Dumas CA, Katerndahl DA, Burge SK. Arch. Family Med. 1995; 4(10): 863-867.

Affiliation

Department of Family Practice, University of Texas Health Science Center at San Antonio, USA.

Copyright

(Copyright © 1995, American Medical Association)

DOI

unavailable

PMID

7551134

Abstract

OBJECTIVE: To evaluate the family environment in patients with infrequent panic attacks. DESIGN: Survey. SETTING: Waiting room of a family health center at a university-based family practice residency program. The center primarily serves low-income or underinsured patients, 80% of whom are Hispanic. PATIENTS OR OTHER PARTICIPANTS: Randomly selected patients completed the panic disorder section of the Structured Clinical Interview of the Diagnostic and Statistical Manual of Mental Disorders, Third Edition. Thirty patients with infrequent panic attacks were compared with 30 control patients without panic attacks matched for age, gender, and ethnicity. Both groups completed in-depth interviews. INTERVENTIONS: None.

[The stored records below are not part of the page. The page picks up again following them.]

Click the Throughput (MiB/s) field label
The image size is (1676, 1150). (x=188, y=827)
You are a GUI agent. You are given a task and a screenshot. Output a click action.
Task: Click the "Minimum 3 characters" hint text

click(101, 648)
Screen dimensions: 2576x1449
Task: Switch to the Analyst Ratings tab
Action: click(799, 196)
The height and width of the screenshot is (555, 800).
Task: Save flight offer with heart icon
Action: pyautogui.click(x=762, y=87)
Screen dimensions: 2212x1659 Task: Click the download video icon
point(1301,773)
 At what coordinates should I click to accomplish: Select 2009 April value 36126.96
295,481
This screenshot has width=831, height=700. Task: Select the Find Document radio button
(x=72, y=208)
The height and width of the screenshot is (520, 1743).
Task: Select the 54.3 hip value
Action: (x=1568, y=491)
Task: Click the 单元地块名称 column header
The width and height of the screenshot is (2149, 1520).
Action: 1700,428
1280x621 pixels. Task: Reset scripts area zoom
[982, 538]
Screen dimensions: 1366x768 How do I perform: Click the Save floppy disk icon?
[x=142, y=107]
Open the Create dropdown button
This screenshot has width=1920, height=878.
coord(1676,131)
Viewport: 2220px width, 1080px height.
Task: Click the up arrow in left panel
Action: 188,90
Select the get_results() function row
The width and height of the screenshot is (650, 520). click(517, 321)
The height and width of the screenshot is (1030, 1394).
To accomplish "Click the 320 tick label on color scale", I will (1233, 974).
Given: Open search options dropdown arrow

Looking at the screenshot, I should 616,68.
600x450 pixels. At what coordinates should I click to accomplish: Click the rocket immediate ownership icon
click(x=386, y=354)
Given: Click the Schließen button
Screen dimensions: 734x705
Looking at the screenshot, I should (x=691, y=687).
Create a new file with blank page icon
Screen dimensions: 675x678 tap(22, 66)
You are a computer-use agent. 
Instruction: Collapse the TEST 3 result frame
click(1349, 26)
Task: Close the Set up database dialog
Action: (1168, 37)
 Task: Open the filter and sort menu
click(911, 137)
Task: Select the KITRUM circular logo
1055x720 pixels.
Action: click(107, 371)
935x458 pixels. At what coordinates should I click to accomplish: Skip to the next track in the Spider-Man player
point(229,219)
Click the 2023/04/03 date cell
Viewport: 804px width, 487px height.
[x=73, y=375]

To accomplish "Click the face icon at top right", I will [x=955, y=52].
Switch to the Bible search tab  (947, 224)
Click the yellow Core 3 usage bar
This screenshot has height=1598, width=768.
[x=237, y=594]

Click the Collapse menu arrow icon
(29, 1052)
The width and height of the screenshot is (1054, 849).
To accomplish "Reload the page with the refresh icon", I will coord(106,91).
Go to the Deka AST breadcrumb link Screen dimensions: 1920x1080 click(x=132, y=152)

MAIN OUTCOME MEASURES: The in-depth structured interview included family environment instruments--Family Adaptability and Cohesion Evaluation Scales and Duke Social Support and Stress Scale--as well as a genogram. Family violence and sexual abuse were assessed by means of the Conflict Tactic Scales and the Sexual Stress Questionnaire. RESULTS: Although patients with infrequent panic attacks were of lower birth order than patients without panic attacks (Wilcoxon chi 2 = 2.13, P < or = .02), no differences in childhood or current family functioning were found. However, patients with infrequent panic attacks reported higher levels of childhood (paired t = 3.97, P < or = .001) and current (paired t = 3.05, P < or = .005) family stress. Although the prevalence of family violence was similar between groups, the group with infrequent panic attacks reported more violent events in the past year (paired t = 2.60, P < or = .02) than did the group with no panic attacks. Similarly, 60% of patients with infrequent panic attacks reported childhood sexual abuse, as opposed to 13% of patients without panic attacks (McNemar's chi 2 = 10.5, P < or = .005). CONCLUSIONS: Although no association between infrequent panic attacks and family functioning or support were found, the group with infrequent panic attacks reported more frequent violent events currently and higher levels of family stress. The high rate of childhood sexual abuse may have important causative implications for infrequent panic attacks.